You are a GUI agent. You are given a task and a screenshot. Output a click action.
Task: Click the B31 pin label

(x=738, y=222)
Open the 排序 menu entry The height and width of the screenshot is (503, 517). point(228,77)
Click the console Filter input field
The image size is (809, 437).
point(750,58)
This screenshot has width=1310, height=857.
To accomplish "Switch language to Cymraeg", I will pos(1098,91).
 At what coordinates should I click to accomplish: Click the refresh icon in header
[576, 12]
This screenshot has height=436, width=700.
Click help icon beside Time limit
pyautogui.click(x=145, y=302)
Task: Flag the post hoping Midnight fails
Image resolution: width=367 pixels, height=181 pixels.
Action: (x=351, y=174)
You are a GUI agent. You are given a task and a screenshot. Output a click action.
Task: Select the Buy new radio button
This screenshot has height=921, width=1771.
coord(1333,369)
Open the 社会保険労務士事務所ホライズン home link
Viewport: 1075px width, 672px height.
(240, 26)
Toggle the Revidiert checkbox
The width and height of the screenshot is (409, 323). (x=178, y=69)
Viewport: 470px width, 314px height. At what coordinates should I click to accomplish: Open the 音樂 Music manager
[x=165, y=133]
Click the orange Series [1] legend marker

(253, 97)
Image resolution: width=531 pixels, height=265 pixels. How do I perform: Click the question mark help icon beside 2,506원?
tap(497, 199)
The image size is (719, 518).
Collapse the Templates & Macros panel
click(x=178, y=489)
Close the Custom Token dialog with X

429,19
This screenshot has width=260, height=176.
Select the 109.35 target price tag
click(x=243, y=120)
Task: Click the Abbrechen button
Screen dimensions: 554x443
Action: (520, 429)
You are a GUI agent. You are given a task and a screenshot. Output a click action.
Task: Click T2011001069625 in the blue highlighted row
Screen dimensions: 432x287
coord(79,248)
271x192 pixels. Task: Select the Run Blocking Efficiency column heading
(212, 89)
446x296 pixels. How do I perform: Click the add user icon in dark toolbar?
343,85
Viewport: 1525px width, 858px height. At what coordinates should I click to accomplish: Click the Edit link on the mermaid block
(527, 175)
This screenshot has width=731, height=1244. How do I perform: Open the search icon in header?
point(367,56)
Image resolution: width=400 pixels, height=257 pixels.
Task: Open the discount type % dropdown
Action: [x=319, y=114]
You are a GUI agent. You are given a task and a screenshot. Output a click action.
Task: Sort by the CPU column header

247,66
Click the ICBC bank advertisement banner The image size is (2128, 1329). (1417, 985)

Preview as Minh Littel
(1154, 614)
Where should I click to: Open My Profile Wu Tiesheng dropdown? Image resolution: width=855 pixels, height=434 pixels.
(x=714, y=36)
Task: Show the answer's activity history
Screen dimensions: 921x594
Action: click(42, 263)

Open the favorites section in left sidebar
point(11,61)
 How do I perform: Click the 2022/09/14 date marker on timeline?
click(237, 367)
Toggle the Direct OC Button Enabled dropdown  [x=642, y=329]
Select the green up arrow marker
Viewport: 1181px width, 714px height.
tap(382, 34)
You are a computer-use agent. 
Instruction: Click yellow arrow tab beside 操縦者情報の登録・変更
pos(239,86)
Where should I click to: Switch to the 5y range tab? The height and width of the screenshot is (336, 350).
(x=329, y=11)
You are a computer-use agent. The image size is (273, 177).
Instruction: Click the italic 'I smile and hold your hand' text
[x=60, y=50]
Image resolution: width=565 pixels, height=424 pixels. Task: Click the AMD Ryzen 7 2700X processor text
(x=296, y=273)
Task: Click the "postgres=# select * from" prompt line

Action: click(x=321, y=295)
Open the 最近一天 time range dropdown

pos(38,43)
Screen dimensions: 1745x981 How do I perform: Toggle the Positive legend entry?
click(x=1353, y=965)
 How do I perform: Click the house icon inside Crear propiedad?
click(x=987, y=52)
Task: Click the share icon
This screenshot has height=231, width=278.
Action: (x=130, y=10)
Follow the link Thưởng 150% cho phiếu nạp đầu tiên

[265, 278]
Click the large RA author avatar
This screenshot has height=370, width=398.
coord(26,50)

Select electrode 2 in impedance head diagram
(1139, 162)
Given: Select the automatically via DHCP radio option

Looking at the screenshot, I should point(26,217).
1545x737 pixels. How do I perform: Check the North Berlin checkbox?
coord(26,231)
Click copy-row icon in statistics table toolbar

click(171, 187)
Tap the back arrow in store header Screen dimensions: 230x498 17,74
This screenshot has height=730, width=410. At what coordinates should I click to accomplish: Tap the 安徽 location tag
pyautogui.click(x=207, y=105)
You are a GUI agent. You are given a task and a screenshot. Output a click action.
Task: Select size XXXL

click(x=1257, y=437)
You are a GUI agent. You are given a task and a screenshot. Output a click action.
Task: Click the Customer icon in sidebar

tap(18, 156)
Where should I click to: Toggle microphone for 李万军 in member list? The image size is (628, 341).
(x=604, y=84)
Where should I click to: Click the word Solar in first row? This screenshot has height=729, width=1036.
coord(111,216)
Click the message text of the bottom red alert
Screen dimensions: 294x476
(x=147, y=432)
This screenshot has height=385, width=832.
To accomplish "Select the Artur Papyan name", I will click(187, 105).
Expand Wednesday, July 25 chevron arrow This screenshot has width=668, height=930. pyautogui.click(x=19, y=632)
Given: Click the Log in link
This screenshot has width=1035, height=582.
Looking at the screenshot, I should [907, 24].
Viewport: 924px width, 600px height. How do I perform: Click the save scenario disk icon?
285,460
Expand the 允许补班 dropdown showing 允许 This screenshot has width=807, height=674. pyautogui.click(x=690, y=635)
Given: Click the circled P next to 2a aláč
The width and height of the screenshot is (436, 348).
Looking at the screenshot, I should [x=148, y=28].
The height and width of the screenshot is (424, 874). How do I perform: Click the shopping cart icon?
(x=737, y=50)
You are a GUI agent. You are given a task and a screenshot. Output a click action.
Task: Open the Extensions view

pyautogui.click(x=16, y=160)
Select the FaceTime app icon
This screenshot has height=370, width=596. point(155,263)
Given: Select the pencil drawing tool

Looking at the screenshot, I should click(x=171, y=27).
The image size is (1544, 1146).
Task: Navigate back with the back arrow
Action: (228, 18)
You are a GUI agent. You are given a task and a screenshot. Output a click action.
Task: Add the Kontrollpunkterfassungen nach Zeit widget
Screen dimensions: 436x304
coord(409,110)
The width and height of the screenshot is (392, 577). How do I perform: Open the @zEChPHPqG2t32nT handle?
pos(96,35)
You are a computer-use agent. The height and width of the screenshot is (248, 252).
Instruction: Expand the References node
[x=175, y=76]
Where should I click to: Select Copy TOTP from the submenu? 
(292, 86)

------------------------------

Lay out the stretch from the line containing "Preview as Minh Littel" through the line containing "(1139, 162)" as a Markdown table with the columns No. and Line, skipping blank lines.

OUTPUT FOR THIS EXERCISE
| No. | Line |
|---|---|
| 1 | Preview as Minh Littel |
| 2 | (1154, 614) |
| 3 | Where should I click to: Open My Profile Wu Tiesheng dropdown? Image resolution: width=855 pixels, height=434 pixels. |
| 4 | (x=714, y=36) |
| 5 | Task: Show the answer's activity history |
| 6 | Screen dimensions: 921x594 |
| 7 | Action: click(42, 263) |
| 8 | Open the favorites section in left sidebar |
| 9 | point(11,61) |
| 10 |  How do I perform: Click the 2022/09/14 date marker on timeline? |
| 11 | click(237, 367) |
| 12 | Toggle the Direct OC Button Enabled dropdown  [x=642, y=329] |
| 13 | Select the green up arrow marker |
| 14 | Viewport: 1181px width, 714px height. |
| 15 | tap(382, 34) |
| 16 | You are a computer-use agent.  |
| 17 | Instruction: Click yellow arrow tab beside 操縦者情報の登録・変更 |
| 18 | pos(239,86) |
| 19 | Where should I click to: Switch to the 5y range tab? The height and width of the screenshot is (336, 350). |
| 20 | (x=329, y=11) |
| 21 | You are a computer-use agent. The image size is (273, 177). |
| 22 | Instruction: Click the italic 'I smile and hold your hand' text |
| 23 | [x=60, y=50] |
| 24 | Image resolution: width=565 pixels, height=424 pixels. Task: Click the AMD Ryzen 7 2700X processor text |
| 25 | (x=296, y=273) |
| 26 | Task: Click the "postgres=# select * from" prompt line |
| 27 | Action: click(x=321, y=295) |
| 28 | Open the 最近一天 time range dropdown |
| 29 | pos(38,43) |
| 30 | Screen dimensions: 1745x981 How do I perform: Toggle the Positive legend entry? |
| 31 | click(x=1353, y=965) |
| 32 |  How do I perform: Click the house icon inside Crear propiedad? |
| 33 | click(x=987, y=52) |
| 34 | Task: Click the share icon |
| 35 | This screenshot has height=231, width=278. |
| 36 | Action: (x=130, y=10) |
| 37 | Follow the link Thưởng 150% cho phiếu nạp đầu tiên |
| 38 | [265, 278] |
| 39 | Click the large RA author avatar |
| 40 | This screenshot has height=370, width=398. |
| 41 | coord(26,50) |
| 42 | Select electrode 2 in impedance head diagram |
| 43 | (1139, 162) |